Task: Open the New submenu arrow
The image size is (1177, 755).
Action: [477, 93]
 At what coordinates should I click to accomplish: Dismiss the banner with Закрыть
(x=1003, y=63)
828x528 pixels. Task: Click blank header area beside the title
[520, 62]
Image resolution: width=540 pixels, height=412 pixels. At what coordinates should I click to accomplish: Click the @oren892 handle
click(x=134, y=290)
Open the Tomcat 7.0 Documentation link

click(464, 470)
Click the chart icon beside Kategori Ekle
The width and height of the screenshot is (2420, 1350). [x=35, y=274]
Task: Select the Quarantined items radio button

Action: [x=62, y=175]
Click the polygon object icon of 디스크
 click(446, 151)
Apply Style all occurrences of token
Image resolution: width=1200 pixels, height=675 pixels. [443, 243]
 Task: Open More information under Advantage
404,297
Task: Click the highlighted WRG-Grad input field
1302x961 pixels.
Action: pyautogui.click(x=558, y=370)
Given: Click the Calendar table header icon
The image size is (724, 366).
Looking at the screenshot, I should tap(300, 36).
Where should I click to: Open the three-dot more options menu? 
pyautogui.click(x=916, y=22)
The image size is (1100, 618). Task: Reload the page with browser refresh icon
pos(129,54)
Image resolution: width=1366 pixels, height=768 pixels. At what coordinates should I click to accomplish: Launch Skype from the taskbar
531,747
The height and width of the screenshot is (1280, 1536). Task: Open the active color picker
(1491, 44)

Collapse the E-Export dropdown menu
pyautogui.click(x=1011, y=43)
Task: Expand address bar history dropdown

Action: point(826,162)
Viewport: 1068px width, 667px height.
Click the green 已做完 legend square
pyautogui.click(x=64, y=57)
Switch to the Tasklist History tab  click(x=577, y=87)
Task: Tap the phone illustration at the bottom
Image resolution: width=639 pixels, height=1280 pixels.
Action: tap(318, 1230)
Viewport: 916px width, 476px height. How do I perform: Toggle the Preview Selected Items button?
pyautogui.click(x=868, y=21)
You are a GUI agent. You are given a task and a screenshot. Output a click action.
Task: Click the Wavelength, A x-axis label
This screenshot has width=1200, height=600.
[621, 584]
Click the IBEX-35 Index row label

• • • •

Your instructions
Using the material above, state how many lines carry the word "label", giving the number alone.

Answer box
2